Leo A. Meyerovich and Ariel Rabkin. Empirical Analysis of Programming Language Adoption. OOPSLA ’13. 2013.
The following text is copied and slightly modified from the paper.
Some programming languages become widely popular while others fail to grow beyond their niche or disappear altogether. This paper uses survey methodology to identify the factors that lead to language adoption. Leo A. Meyerovich and Ariel Rabkin analyzed large datasets, including over 200,000 SourceForge projects, 590,000 projects tracked by Ohloh, and multiple surveys of 1,000-13,000 programmers. They report several prominent ﬁndings.
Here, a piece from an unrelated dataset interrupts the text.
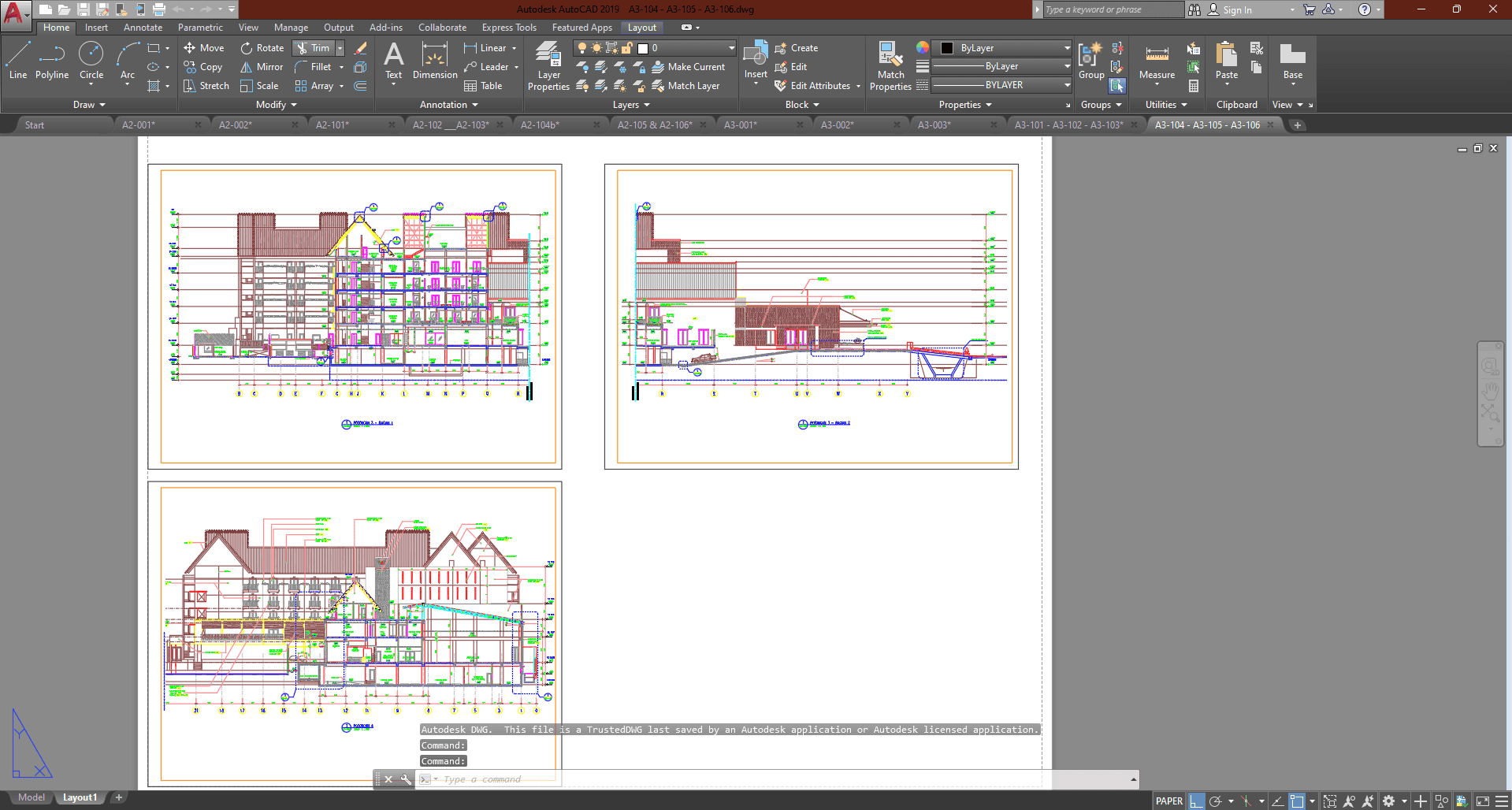Viewport: 1512px width, 810px height.
Task: Expand the Modify panel flyout
Action: [x=276, y=105]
- Language adoption follows a power law; a small number of languages account for most language use, but the programming market supports many languages with niche user bases.
- Intrinsic features have only secondary importance in adoption.
- Open source libraries, existing code, and experience strongly influence developers when selecting a language for a project.
- Language features such as performance, reliability, and simple semantics do not. Third, developers will steadily learn and forget languages, and the overall number of languages developers are familiar with is independent of age.
- Developers select more varied languages if their education exposed them to different language families.
- When considering intrinsic aspects of languages, developers prioritize expressivity over correctness. They perceive static types as more valuable for properties such as the former rather than for correctness checking.
Their results also help inform the broader computer science community. Since language selection is tied to libraries, legacy, and familiarity, there are history-effects and therefore potentially multiple stable equilibria. This suggests that if today’s popular languages can be replaced or improved, the changes will be durable.